Ok I have a rather unique situation and I can't believe there is not a better way of doing this than my solution.
Requirements:
Table 2 - EpmTask_UserView_RM is a subset of table 1 -
MSP_EpmTask_UserView So while all the fields match Table 1 has many
more rows than table 2
Table 2 needs to get updated from table 1 based on the date a task has changed (We can't do a drop and replace) There are three cases:
Task updates where something has changed about the task (We will know based on the task date stamp)
Task Deletes where a task has been deleted
Task Adds where a new task exists
I have 3 different queries that do this and am thinking there is a better way.
**** DELETE Tasks from ZZZ_TEST_OF_UPDATE_MSP_EpmTask_UserView_RM table if no longer present in Production***/
USE [ProjectWebApp]
GO
DELETE FROM [dbo].[ZZZ_TEST_OF_UPDATE_MSP_EpmTask_UserView_RM]
WHERE [dbo].[ZZZ_TEST_OF_UPDATE_MSP_EpmTask_UserView_RM].TaskUID IN
(SELECT
/*Subquery to select all records in ZZZ_TEST_OF_UPDATE_MSP_EpmTask_UserView_RM NOT found in MSP_EpmTask_UserView_RM */
[ProjectWebApp].[dbo].[ZZZ_TEST_OF_UPDATE_MSP_EpmTask_UserView_RM].[TaskUID]
FROM [ProjectWebApp].[dbo].[ZZZ_TEST_OF_UPDATE_MSP_EpmTask_UserView_RM]

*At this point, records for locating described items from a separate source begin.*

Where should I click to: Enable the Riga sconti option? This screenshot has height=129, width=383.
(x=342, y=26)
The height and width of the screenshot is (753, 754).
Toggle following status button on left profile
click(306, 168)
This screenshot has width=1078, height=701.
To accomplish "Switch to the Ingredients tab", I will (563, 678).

LEFT JOIN [MSPSPRO].[ProjectWebApp].[dbo].[MSP_EpmTask_UserView] as Prod
on Prod.TaskUID = [ProjectWebApp].[dbo].[ZZZ_TEST_OF_UPDATE_MSP_EpmTask_UserView_RM].TASKuid
where Prod.TaskUID is NULL)
Query 2 the Update
UPDATE [dbo].[ZZZ_TEST_OF_UPDATE_MSP_EpmTask_UserView_RM]
SET
[ProjectUID] = Source.[ProjectUID]
,[TaskUID] = Source.[TaskUID]
,[TaskName] = Source.[TaskName]
,[TaskIndex] = Source.[TaskIndex]
,[TaskOutlineLevel] = Source.[TaskOutlineLevel]
,[TaskOutlineNumber] = Source.[TaskOutlineNumber]

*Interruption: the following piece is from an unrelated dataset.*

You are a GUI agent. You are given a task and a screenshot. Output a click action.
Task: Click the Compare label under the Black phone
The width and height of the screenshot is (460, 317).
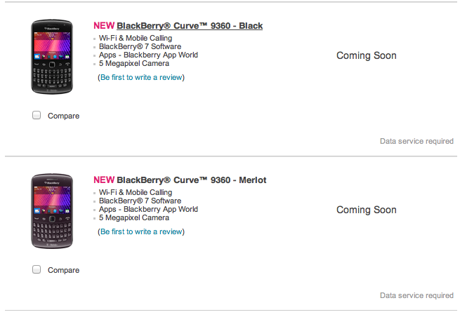(x=63, y=116)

,[TaskStartDate] = Source.[TaskStartDate]
,[TaskFinishDate] = Source.[TaskFinishDate]
,[TaskActualStartDate] = Source.[TaskActualStartDate]
,[TaskActualFinishDate] = Source.[TaskActualFinishDate]
,[TaskPercentCompleted] = Source.[TaskPercentCompleted]
,[Health] = Source.[Health]
,[Milestone Significance Level] = Source.[Milestone Significance Level]
,[TaskModifiedDate] = Source.[TaskModifiedDate]
,[TaskBaseline1StartDate] = Source.[TaskBaseline1StartDate]
,[TaskBaseline1FinishDate] = Source.[TaskBaseline1FinishDate]
,[TaskBaseline1Duration] = Source.[TaskBaseline1Duration]
,[QueryTimestamp] = GetDate()
FROM [MSPSPRO].[ProjectWebApp].[dbo].[MSP_EpmTask_UserView] AS Source
WHERE Source.TaskUID = [dbo].[ZZZ_TEST_OF_UPDATE_MSP_EpmTask_UserView_RM].TaskUID
AND GetDate() - Source.TaskModifiedDate <= .01 -- Update any task changed in last 14 minutes (14 minutes = 1% of a full day, ie '.01')
GO
Task 3 the add
SELECT
[MSP_EpmProject_UserView].[ProjectUID]
,[TaskUID]
,[TaskName]
,[TaskIndex]
,[TaskOutlineLevel]
,[TaskOutlineNumber]
,[TaskStartDate]
,[TaskFinishDate]
,[TaskActualStartDate]
,[TaskActualFinishDate]
,[TaskPercentCompleted]
,[Health]
,[Milestone Significance Level]
,[TaskModifiedDate]
,[TaskBaseline1StartDate]
,[TaskBaseline1FinishDate]
,[TaskBaseline1Duration]
,GetDate() as QueryTimestamp
INTO [ProjectWebApp].[dbo].[MSP_EpmTask_UserView_RM]
FROM [MSPSPRO].[ProjectWebApp].[dbo].[MSP_EpmTask_UserView]
Inner Join [MSPSPRO].[ProjectWebApp].[dbo].[MSP_EpmProject_UserView]
on [MSP_EpmProject_UserView].projectUID = [MSP_EpmTask_UserView].ProjectUID
WHERE [SMO Programs] = 'SMO Day 1 Release Management'
AND [Milestone Significance Level] is not null
/*AND [TaskModifiedDate] > (getdate() - 1)*/
Thoughts?
This looks like an ideal situation for a MERGE statement. If you haven't used them much or at all, I'd strongly suggest this site as a primer.
A MERGE can carry out INSERT, UPDATE, and DELETE in one shot, in the right conditions. The basic idea is that you compare rows in two tables, your source and destination, and from that comparison (and potentially other conditions) you then take the appropriate action.
MERGE can perform very well because it carries out these actions in bulk - but do test it out. Sometimes people have found them to be slower than using the separate statements in some situations. Indexing correctly (Microsoft suggest indexing the columns used to join in both tables) can help immensely. Writing the MERGE statement correctly and well is important in terms of both getting the right result, and getting good performance - so definitely do your reading up if you haven't used them before. The above link is a good starter, but there are plenty of other articles around.